PROVIDED MATERIAL »
%%
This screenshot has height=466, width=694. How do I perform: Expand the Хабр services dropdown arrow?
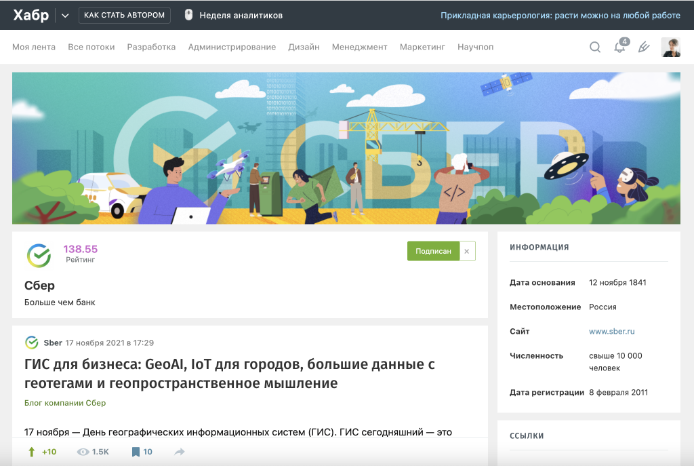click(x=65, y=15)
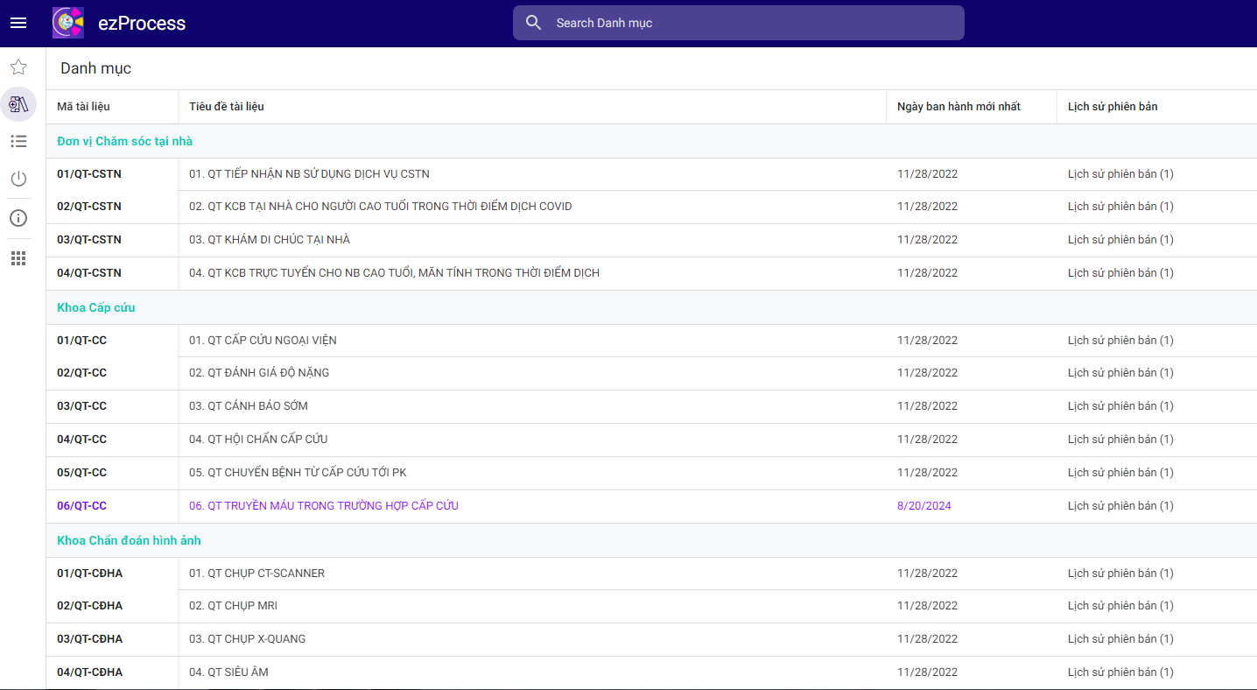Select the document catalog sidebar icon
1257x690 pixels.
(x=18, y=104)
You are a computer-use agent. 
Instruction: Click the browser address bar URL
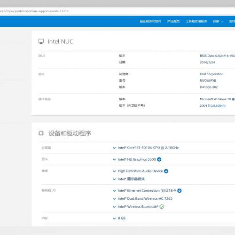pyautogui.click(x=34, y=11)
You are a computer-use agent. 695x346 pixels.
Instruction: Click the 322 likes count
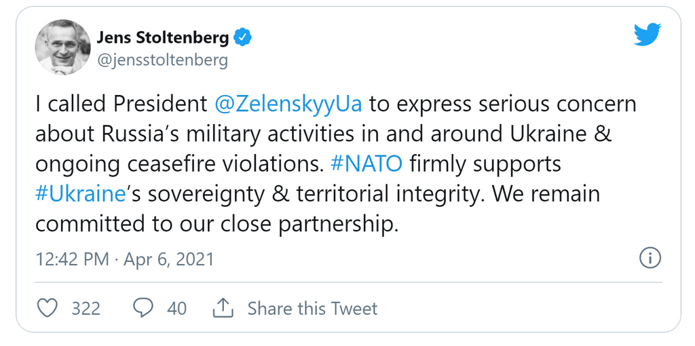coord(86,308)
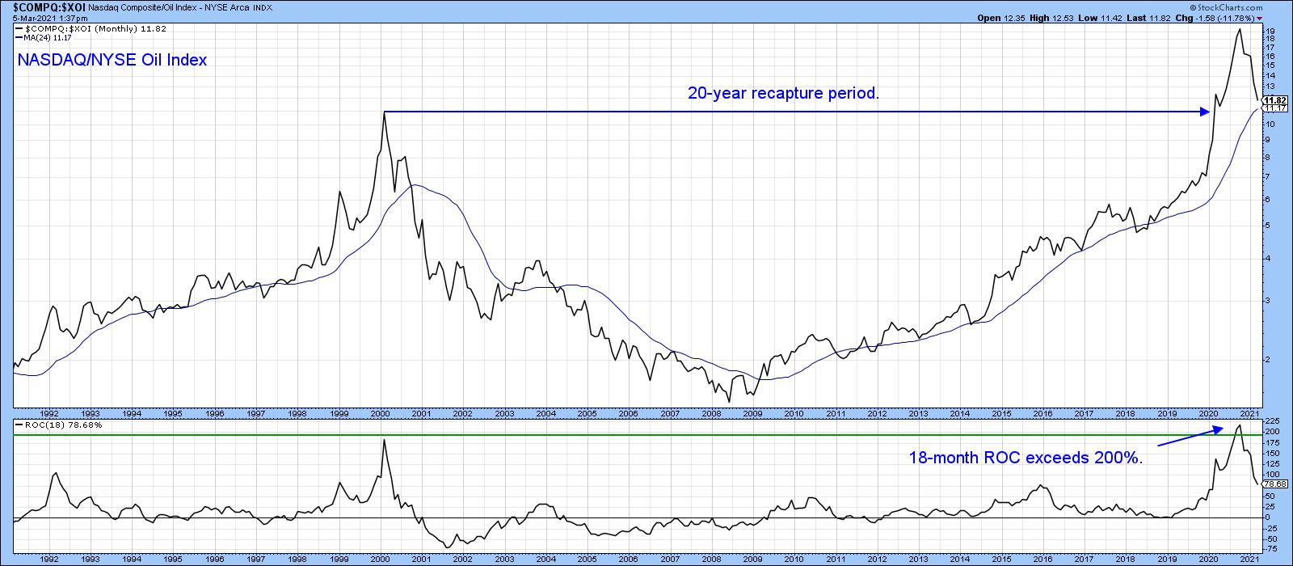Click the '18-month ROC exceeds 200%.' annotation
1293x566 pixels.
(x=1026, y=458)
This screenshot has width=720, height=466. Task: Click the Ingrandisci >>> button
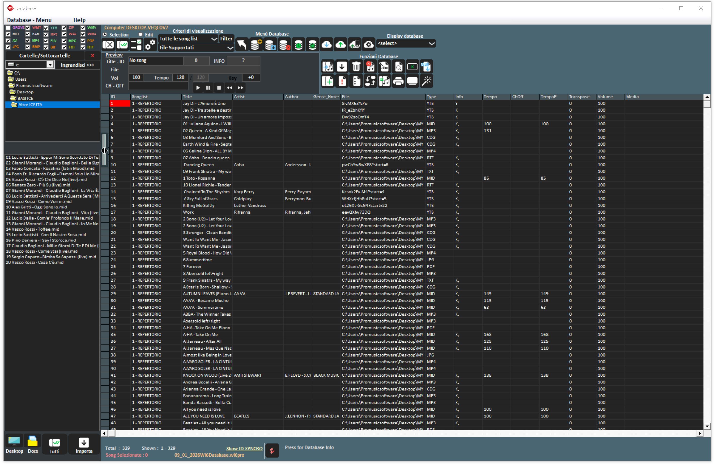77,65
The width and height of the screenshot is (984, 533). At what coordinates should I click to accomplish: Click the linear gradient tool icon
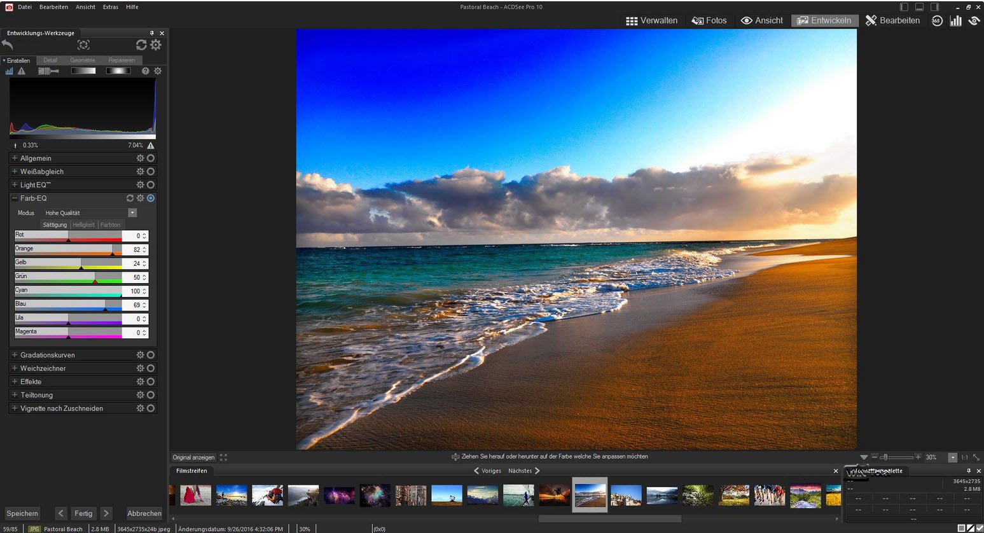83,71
%%
%%
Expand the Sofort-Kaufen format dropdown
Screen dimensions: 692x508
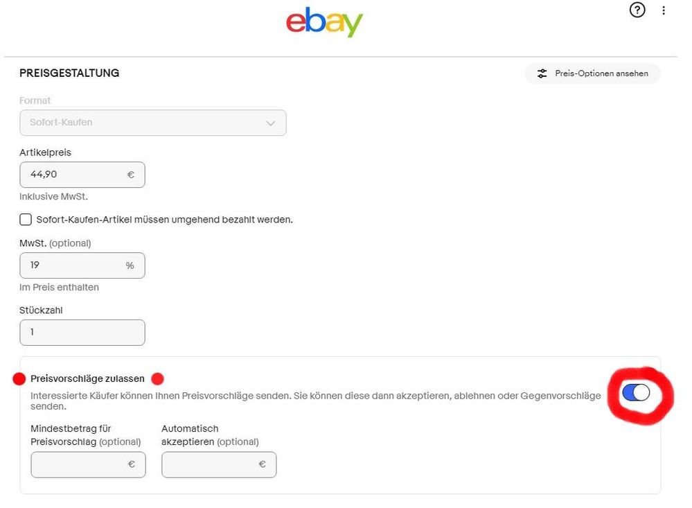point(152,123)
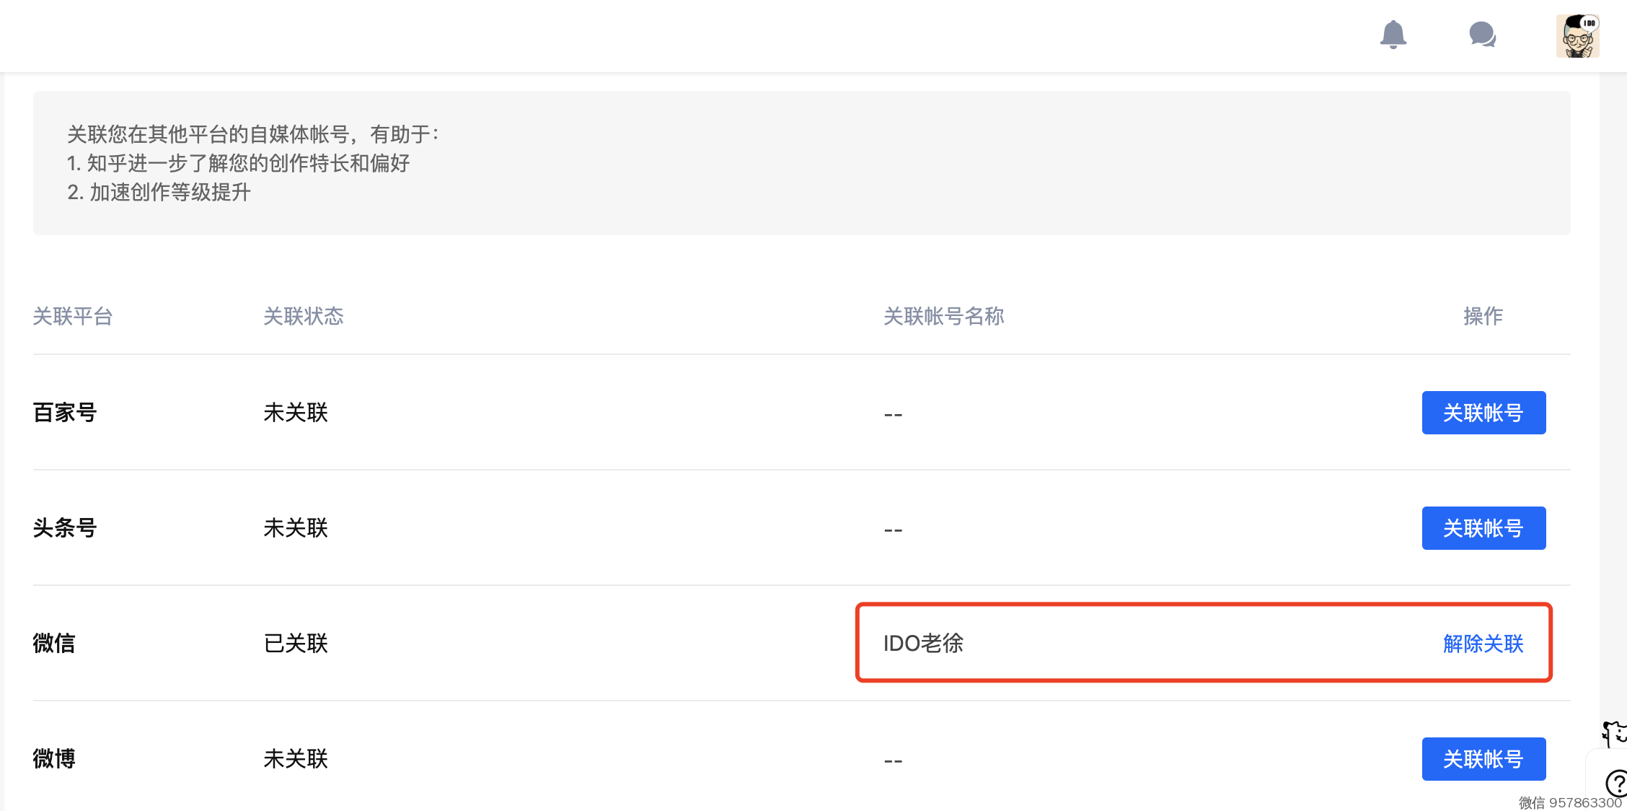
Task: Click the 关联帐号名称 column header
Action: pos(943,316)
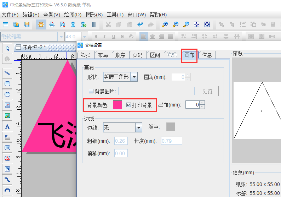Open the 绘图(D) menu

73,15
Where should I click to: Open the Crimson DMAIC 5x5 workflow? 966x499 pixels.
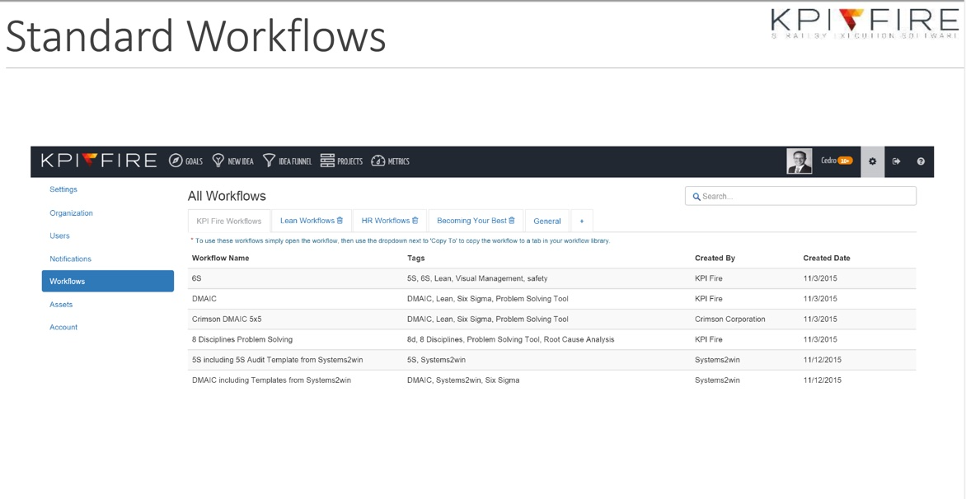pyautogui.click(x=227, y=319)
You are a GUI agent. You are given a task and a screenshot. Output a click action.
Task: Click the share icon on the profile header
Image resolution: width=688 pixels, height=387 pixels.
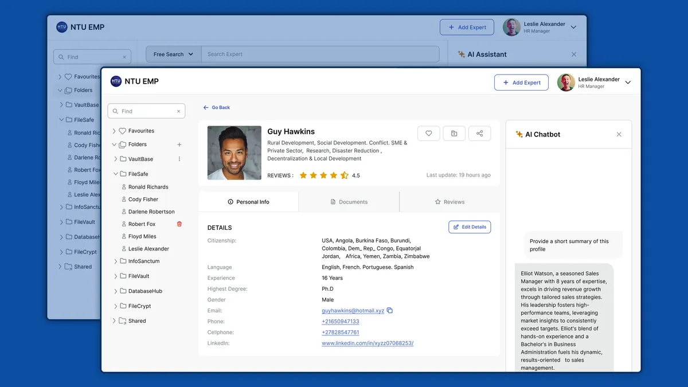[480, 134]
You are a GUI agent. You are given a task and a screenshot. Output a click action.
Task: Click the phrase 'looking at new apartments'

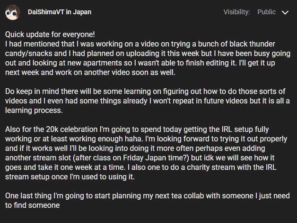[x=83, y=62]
%%
%%
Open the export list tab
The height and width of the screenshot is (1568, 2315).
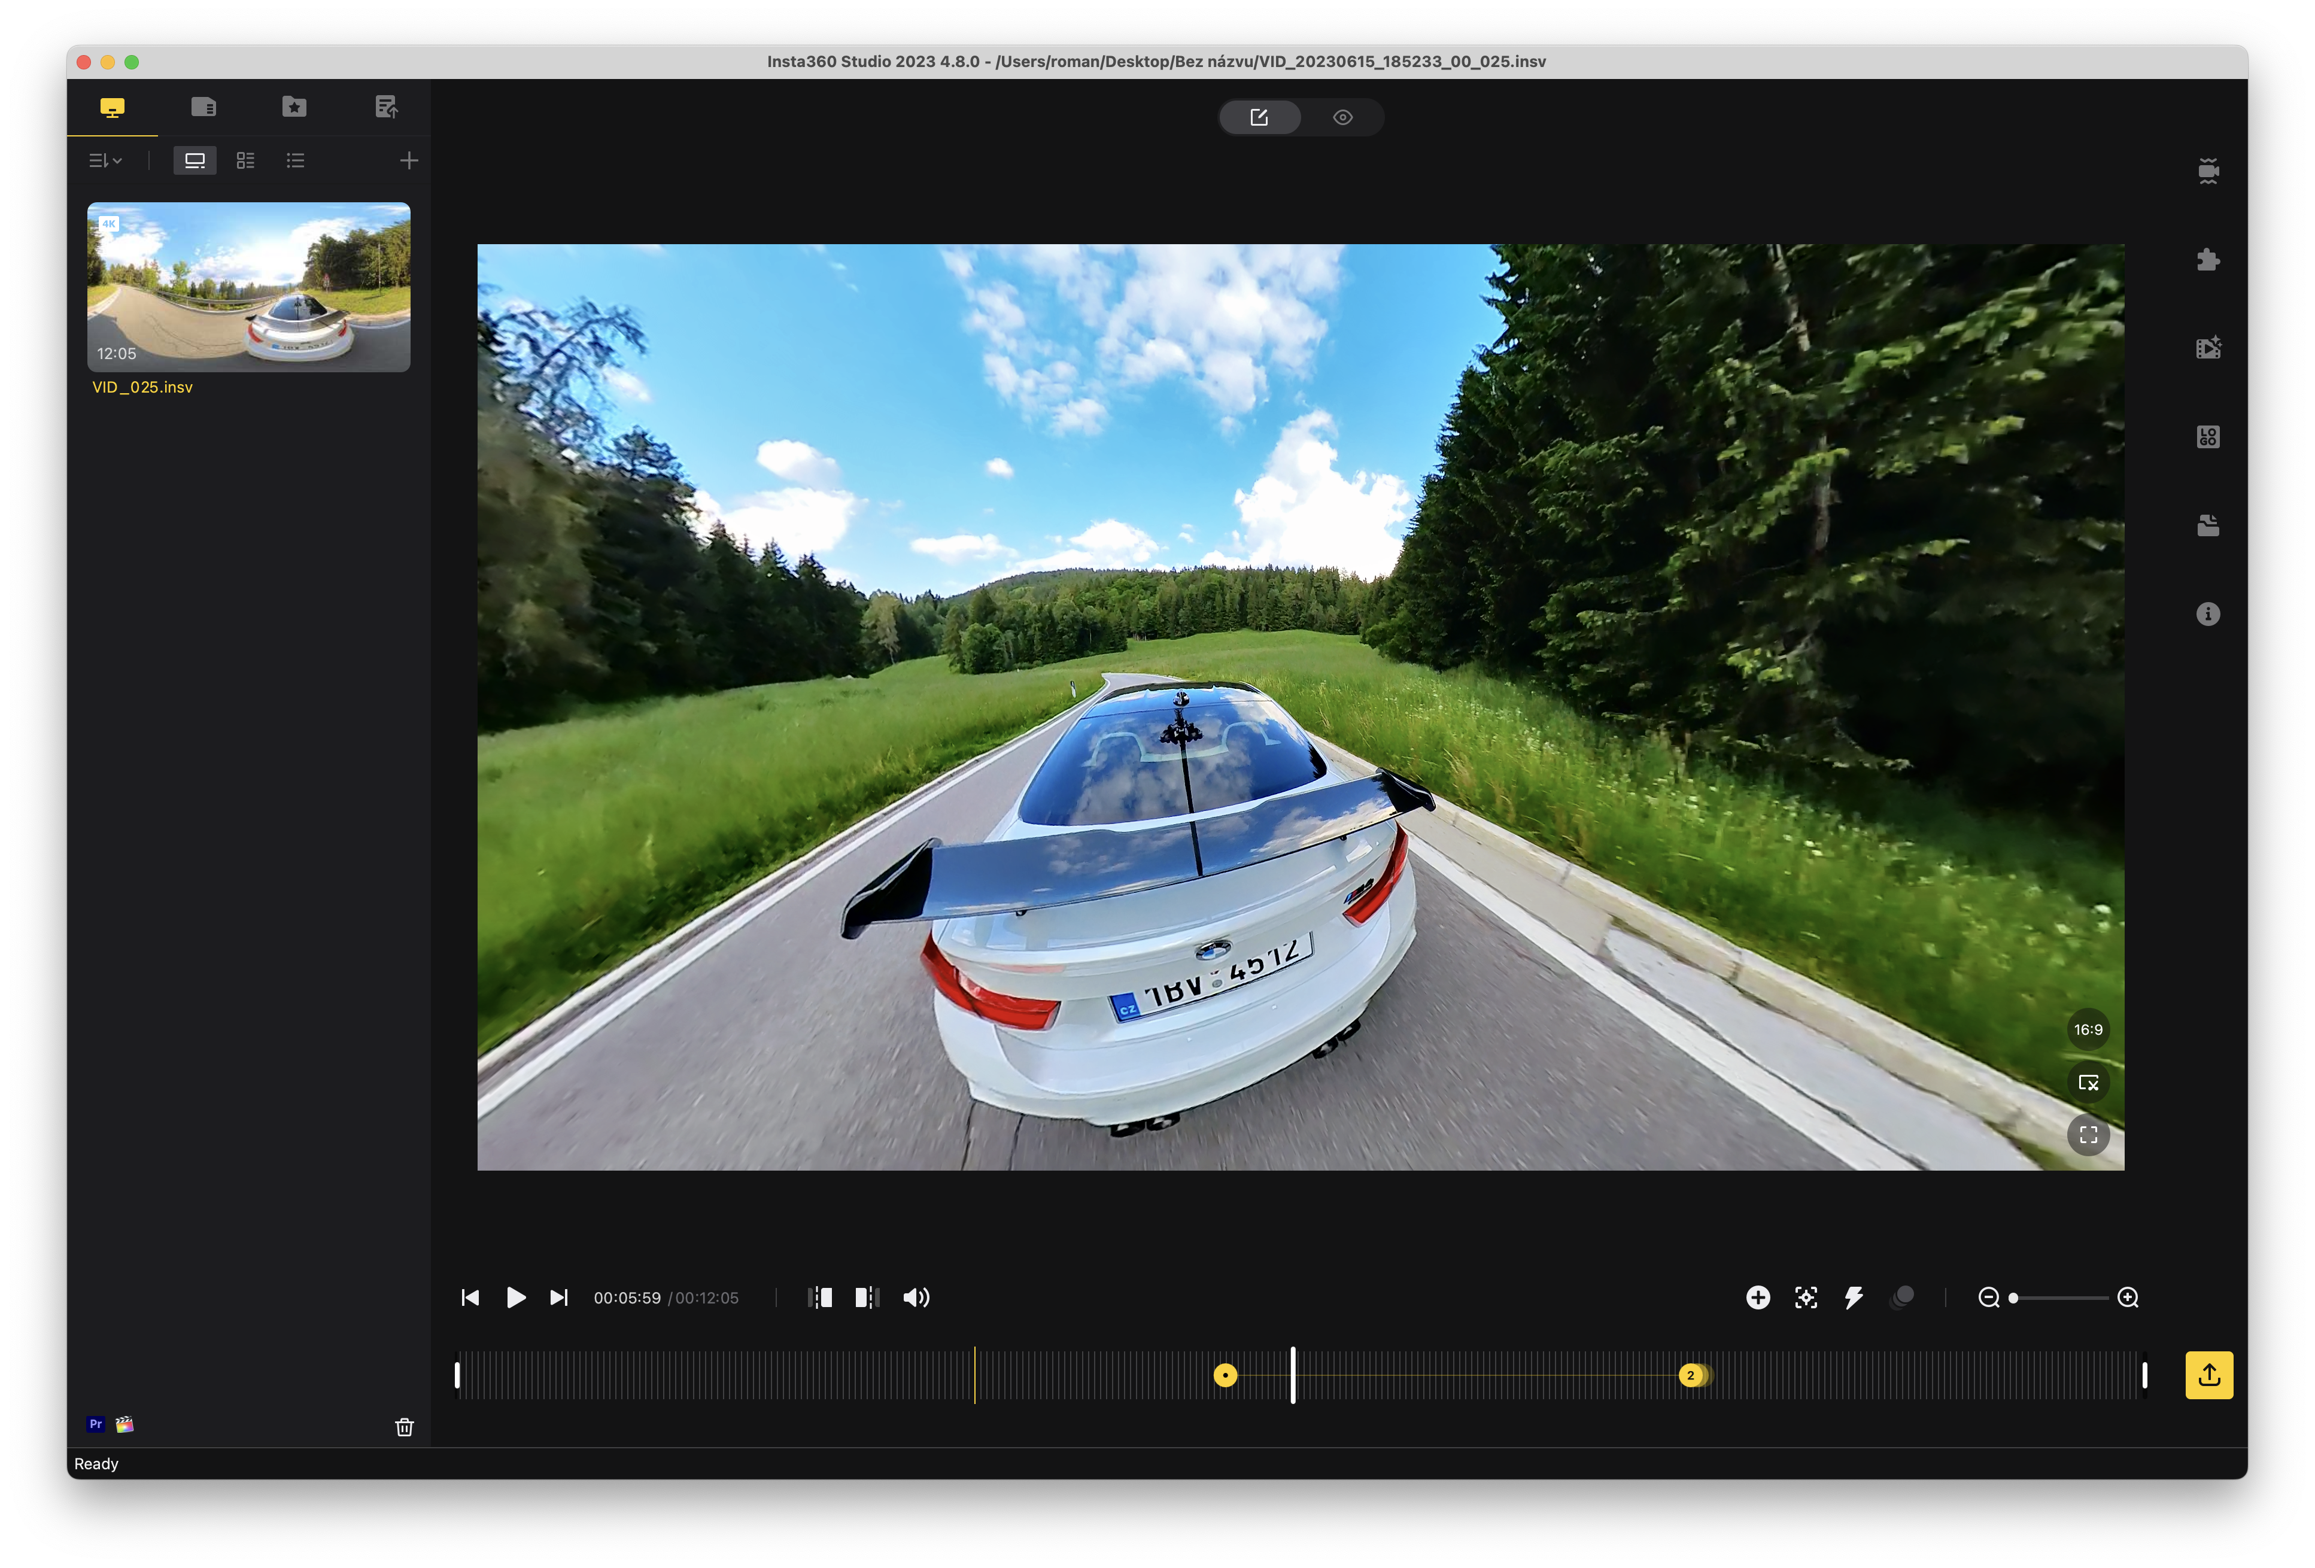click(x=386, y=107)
%%
WHAT YOU ARE ASKED TO DO »
Arrange the lines from the one containing "Where should I" through the one containing "[x=83, y=62]", both included, as a numbered list, skipping any blank lines. Leave the pictures out of the list.

TASK OUTPUT »
1. Where should I click to: Open the Crimson DMAIC 5x5 workflow? 966x499 pixels.
2. pyautogui.click(x=227, y=319)
3. You are a GUI agent. You are given a task and a screenshot. Output a click action.
4. Task: Click the share icon on the profile header
5. Image resolution: width=688 pixels, height=387 pixels.
6. [480, 134]
7. You are a GUI agent. You are given a task and a screenshot. Output a click action.
8. Task: Click the phrase 'looking at new apartments'
9. [x=83, y=62]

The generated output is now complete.